The Non-Human Identity Management Group recently launched a LinkedIn poll asking:

If you had to pick one option, what would it be?
“AI for IAM or IAM for AI?”
With 236 total votes, the results were very telling:
- IAM for AI – 78%
- AI for IAM – 22%
The strong preference for IAM for AI reflects a growing consensus that as AI systems, models, and agentic workloads become more autonomous, identity can no longer be treated as an afterthought. Modern AI increasingly interacts directly with sensitive data, APIs, cloud services, and even makes decisions that have real operational impact. In this context, identity becomes the control plane for AI.

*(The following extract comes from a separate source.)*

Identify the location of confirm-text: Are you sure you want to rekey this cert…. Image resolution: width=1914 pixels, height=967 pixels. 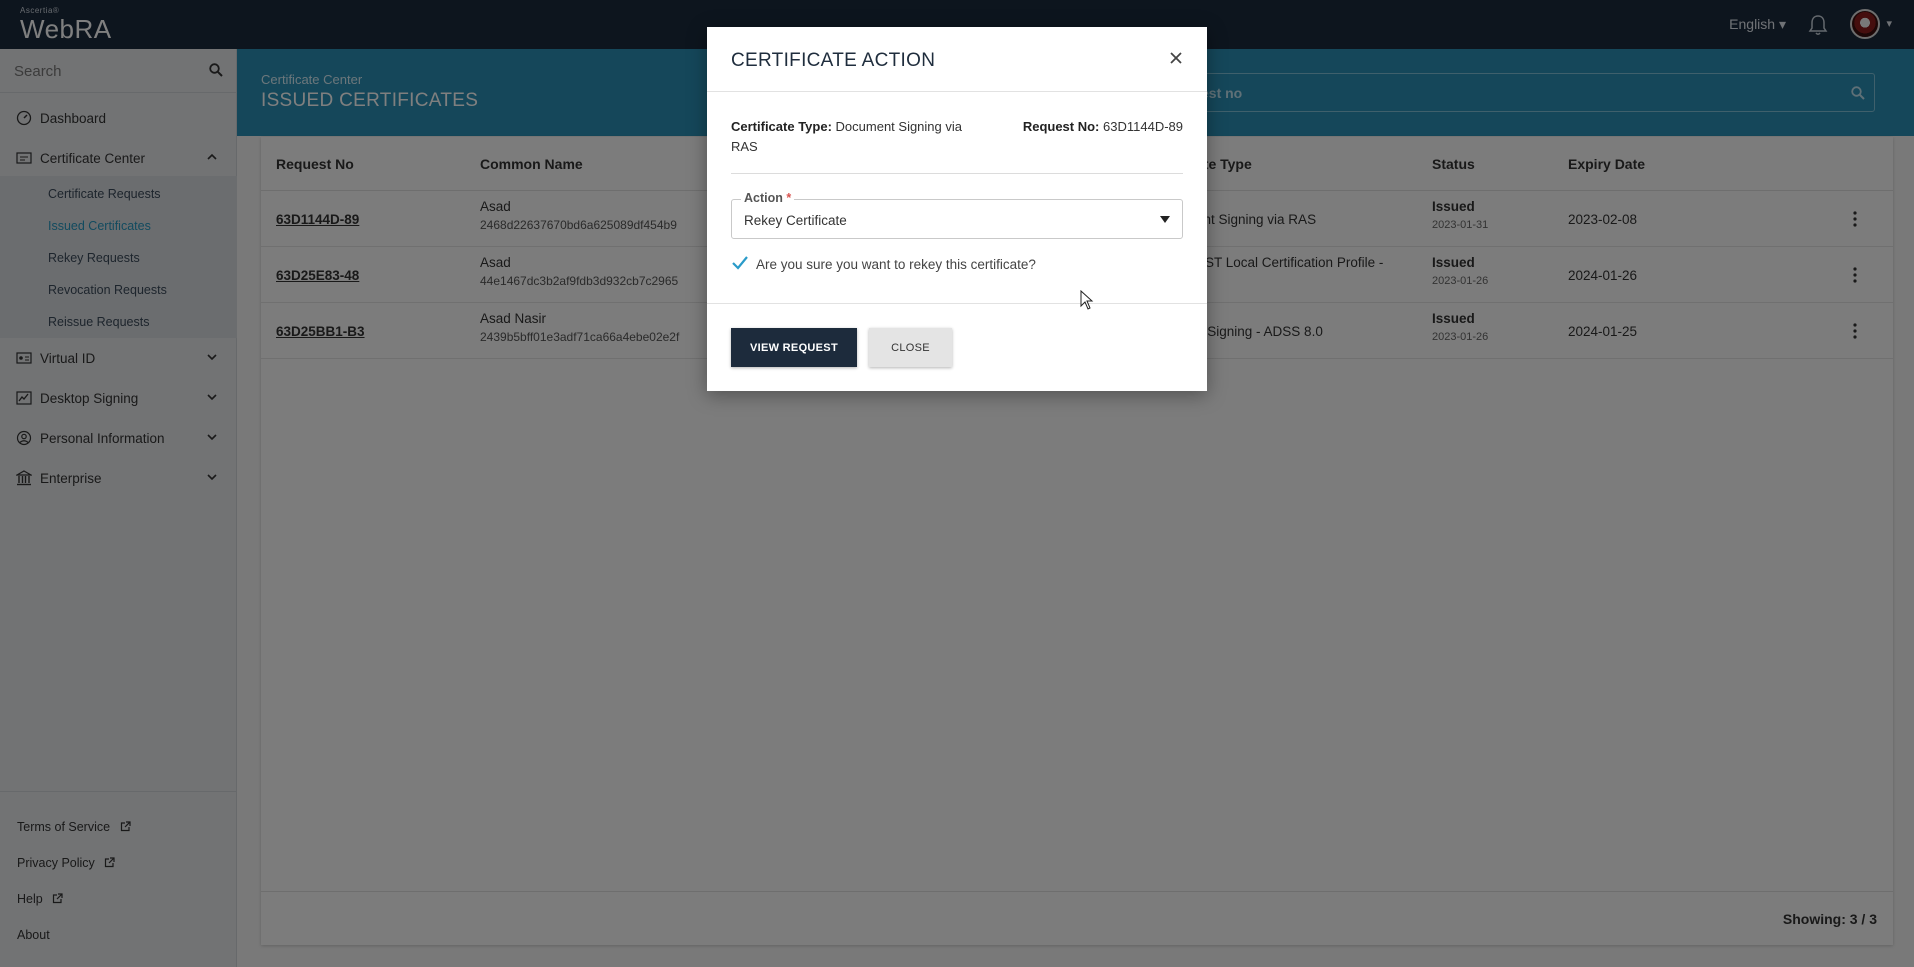
(896, 264).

While AI-driven capabilities can certainly enhance IAM, through behavioral analytics, risk-based access decisions, automation, and operational efficiency, the poll results show that professionals recognize a more fundamental requirement: AI itself must be subject to IAM governance. Without well-defined identities, strong authentication, precise authorization, privilege management, and lifecycle controls, AI systems quickly become powerful but opaque actors operating outside traditional security boundaries.
This poll highlights a growing maturity in how the community thinks about AI security. Rather than asking how AI can improve IAM, more organizations are asking how IAM can be applied to AI. As Agentic AI adoption accelerates, IAM for AI will be critical to ensuring accountability, control, and trust across modern digital environments.
As Agentic AI adoption accelerates, IAM for AI will be critical to ensuring accountability, traceability, least privilege, and trust across modern digital environments. Identity-first security is no longer just a best practice, it is becoming a foundational requirement for secure and responsible AI adoption.